PROBLEM REQUIREMENTS. Output only these lines, set down exactly: the one containing "Task: Select the UIRoot tree item" and each line after it through the end of the records.
•••••
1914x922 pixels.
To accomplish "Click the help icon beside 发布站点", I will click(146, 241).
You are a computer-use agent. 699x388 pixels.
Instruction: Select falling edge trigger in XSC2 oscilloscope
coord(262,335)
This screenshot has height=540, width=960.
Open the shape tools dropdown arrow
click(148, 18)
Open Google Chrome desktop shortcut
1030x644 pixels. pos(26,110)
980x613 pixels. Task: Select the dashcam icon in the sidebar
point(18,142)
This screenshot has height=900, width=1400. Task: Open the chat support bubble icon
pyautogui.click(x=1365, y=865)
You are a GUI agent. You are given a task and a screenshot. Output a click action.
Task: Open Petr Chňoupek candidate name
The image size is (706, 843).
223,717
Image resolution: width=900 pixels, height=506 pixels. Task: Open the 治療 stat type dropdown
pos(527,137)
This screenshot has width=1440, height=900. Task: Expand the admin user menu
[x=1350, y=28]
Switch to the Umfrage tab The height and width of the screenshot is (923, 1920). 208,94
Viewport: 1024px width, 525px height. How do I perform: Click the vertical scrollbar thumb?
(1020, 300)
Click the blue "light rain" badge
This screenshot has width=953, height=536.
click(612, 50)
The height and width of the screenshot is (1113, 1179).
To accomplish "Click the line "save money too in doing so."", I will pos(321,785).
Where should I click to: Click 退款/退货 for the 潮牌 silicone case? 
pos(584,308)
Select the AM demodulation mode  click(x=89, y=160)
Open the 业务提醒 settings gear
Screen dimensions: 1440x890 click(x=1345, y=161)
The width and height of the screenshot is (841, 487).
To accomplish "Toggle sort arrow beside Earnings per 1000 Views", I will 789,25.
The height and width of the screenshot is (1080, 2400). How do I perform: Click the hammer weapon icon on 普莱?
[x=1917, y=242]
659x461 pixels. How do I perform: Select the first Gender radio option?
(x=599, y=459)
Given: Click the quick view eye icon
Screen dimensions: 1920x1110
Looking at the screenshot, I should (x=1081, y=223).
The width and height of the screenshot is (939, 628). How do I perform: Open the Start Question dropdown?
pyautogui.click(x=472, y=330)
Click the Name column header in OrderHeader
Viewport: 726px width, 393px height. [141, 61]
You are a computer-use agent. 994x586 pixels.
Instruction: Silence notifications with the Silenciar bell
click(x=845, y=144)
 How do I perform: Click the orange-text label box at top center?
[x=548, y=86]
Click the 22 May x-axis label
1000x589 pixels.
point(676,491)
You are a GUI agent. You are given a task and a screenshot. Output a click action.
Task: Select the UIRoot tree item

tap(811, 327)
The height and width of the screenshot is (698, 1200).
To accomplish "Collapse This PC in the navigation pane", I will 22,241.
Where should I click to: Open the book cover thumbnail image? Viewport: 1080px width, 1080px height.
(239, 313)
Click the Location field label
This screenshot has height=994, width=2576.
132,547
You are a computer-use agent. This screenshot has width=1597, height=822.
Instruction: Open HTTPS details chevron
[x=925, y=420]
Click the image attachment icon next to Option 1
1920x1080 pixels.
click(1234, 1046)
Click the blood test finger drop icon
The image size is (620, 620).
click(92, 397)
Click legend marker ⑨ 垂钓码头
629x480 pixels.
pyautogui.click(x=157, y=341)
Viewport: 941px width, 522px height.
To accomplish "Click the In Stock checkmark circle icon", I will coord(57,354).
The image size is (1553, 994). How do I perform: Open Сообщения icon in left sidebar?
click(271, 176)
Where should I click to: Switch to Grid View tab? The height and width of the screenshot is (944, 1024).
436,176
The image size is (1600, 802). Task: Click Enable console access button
•••••
TASK RESPONSE.
Task: Select the UIRoot tree item

tap(811, 327)
The height and width of the screenshot is (698, 1200).
To accomplish "Collapse This PC in the navigation pane", I will 22,241.
Where should I click to: Open the book cover thumbnail image? Viewport: 1080px width, 1080px height.
(239, 313)
Click the Location field label
This screenshot has height=994, width=2576.
132,547
You are a computer-use agent. This screenshot has width=1597, height=822.
Instruction: Open HTTPS details chevron
[x=925, y=420]
Click the image attachment icon next to Option 1
1920x1080 pixels.
click(1234, 1046)
Click the blood test finger drop icon
The image size is (620, 620).
click(92, 397)
Click legend marker ⑨ 垂钓码头
629x480 pixels.
pyautogui.click(x=157, y=341)
Viewport: 941px width, 522px height.
To accomplish "Click the In Stock checkmark circle icon", I will coord(57,354).
The image size is (1553, 994). How do I perform: Open Сообщения icon in left sidebar?
click(271, 176)
Where should I click to: Switch to Grid View tab? The height and width of the screenshot is (944, 1024).
436,176
The image size is (1600, 802). Task: Click Enable console access button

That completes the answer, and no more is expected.